[Dataset entries]
====

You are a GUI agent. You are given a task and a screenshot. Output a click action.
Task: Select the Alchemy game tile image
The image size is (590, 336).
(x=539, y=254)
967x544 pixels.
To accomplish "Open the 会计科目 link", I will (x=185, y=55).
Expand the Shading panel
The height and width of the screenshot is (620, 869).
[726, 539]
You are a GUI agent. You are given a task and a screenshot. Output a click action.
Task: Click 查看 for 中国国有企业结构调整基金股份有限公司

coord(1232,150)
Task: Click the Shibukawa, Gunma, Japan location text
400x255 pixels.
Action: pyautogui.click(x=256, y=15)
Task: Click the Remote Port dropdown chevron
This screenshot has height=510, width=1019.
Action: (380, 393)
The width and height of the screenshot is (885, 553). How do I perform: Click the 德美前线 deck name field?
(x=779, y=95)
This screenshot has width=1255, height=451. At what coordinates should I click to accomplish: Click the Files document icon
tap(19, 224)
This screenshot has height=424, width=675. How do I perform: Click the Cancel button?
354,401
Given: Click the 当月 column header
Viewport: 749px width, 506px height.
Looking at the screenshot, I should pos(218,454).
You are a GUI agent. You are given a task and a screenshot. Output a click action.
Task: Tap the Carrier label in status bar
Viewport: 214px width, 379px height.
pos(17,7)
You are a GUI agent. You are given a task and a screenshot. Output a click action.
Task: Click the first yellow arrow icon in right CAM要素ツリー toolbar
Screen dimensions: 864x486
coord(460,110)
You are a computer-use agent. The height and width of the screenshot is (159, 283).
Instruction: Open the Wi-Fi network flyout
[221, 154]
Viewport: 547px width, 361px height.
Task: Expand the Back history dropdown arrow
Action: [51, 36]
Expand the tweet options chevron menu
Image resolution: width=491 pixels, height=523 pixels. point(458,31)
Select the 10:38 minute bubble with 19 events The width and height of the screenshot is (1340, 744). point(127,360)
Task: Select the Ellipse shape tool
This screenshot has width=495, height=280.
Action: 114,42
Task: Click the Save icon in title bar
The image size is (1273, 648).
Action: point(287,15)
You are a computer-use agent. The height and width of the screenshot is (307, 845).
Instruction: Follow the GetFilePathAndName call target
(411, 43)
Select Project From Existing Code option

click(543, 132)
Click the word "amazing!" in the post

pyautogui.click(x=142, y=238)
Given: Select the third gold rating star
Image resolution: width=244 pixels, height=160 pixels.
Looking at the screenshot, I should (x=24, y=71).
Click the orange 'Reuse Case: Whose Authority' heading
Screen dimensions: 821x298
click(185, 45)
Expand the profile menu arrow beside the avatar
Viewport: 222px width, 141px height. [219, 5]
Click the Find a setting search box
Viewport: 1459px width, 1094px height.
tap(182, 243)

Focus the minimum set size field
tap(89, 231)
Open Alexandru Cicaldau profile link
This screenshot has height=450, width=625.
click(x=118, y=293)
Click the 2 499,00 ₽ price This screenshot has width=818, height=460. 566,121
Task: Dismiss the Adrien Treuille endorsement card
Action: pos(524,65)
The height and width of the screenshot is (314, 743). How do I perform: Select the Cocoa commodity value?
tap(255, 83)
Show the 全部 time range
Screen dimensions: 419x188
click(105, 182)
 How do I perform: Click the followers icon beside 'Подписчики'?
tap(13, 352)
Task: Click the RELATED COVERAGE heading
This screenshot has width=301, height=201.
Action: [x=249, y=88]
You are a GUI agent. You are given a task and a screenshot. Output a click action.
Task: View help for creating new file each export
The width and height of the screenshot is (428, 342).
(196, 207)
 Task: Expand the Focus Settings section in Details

====

Prompt: Transcribe every entry, keeping each line exactly as it reads.

Result of this task:
You are a GUI agent. You are given a task and a screenshot. Output a click action.
Task: Select the Alchemy game tile image
The image size is (590, 336).
(x=539, y=254)
967x544 pixels.
To accomplish "Open the 会计科目 link", I will (x=185, y=55).
Expand the Shading panel
The height and width of the screenshot is (620, 869).
[726, 539]
You are a GUI agent. You are given a task and a screenshot. Output a click action.
Task: Click 查看 for 中国国有企业结构调整基金股份有限公司

coord(1232,150)
Task: Click the Shibukawa, Gunma, Japan location text
400x255 pixels.
Action: pyautogui.click(x=256, y=15)
Task: Click the Remote Port dropdown chevron
This screenshot has height=510, width=1019.
Action: (380, 393)
The width and height of the screenshot is (885, 553). How do I perform: Click the 德美前线 deck name field?
(x=779, y=95)
This screenshot has width=1255, height=451. At what coordinates should I click to accomplish: Click the Files document icon
tap(19, 224)
This screenshot has height=424, width=675. How do I perform: Click the Cancel button?
354,401
Given: Click the 当月 column header
Viewport: 749px width, 506px height.
Looking at the screenshot, I should pos(218,454).
You are a GUI agent. You are given a task and a screenshot. Output a click action.
Task: Tap the Carrier label in status bar
Viewport: 214px width, 379px height.
pos(17,7)
You are a GUI agent. You are given a task and a screenshot. Output a click action.
Task: Click the first yellow arrow icon in right CAM要素ツリー toolbar
Screen dimensions: 864x486
coord(460,110)
You are a computer-use agent. The height and width of the screenshot is (159, 283).
Instruction: Open the Wi-Fi network flyout
[221, 154]
Viewport: 547px width, 361px height.
Task: Expand the Back history dropdown arrow
Action: [51, 36]
Expand the tweet options chevron menu
Image resolution: width=491 pixels, height=523 pixels. point(458,31)
Select the 10:38 minute bubble with 19 events The width and height of the screenshot is (1340, 744). point(127,360)
Task: Select the Ellipse shape tool
This screenshot has width=495, height=280.
Action: 114,42
Task: Click the Save icon in title bar
The image size is (1273, 648).
Action: point(287,15)
You are a computer-use agent. The height and width of the screenshot is (307, 845).
Instruction: Follow the GetFilePathAndName call target
(411, 43)
Select Project From Existing Code option

click(543, 132)
Click the word "amazing!" in the post

pyautogui.click(x=142, y=238)
Given: Select the third gold rating star
Image resolution: width=244 pixels, height=160 pixels.
Looking at the screenshot, I should (x=24, y=71).
Click the orange 'Reuse Case: Whose Authority' heading
Screen dimensions: 821x298
click(185, 45)
Expand the profile menu arrow beside the avatar
Viewport: 222px width, 141px height. [219, 5]
Click the Find a setting search box
Viewport: 1459px width, 1094px height.
tap(182, 243)

Focus the minimum set size field
tap(89, 231)
Open Alexandru Cicaldau profile link
This screenshot has height=450, width=625.
click(x=118, y=293)
Click the 2 499,00 ₽ price This screenshot has width=818, height=460. 566,121
Task: Dismiss the Adrien Treuille endorsement card
Action: pos(524,65)
The height and width of the screenshot is (314, 743). How do I perform: Select the Cocoa commodity value?
tap(255, 83)
Show the 全部 time range
Screen dimensions: 419x188
click(105, 182)
 How do I perform: Click the followers icon beside 'Подписчики'?
tap(13, 352)
Task: Click the RELATED COVERAGE heading
This screenshot has width=301, height=201.
Action: [x=249, y=88]
You are a GUI agent. You are given a task and a screenshot. Output a click action.
Task: View help for creating new file each export
The width and height of the screenshot is (428, 342).
(196, 207)
 Task: Expand the Focus Settings section in Details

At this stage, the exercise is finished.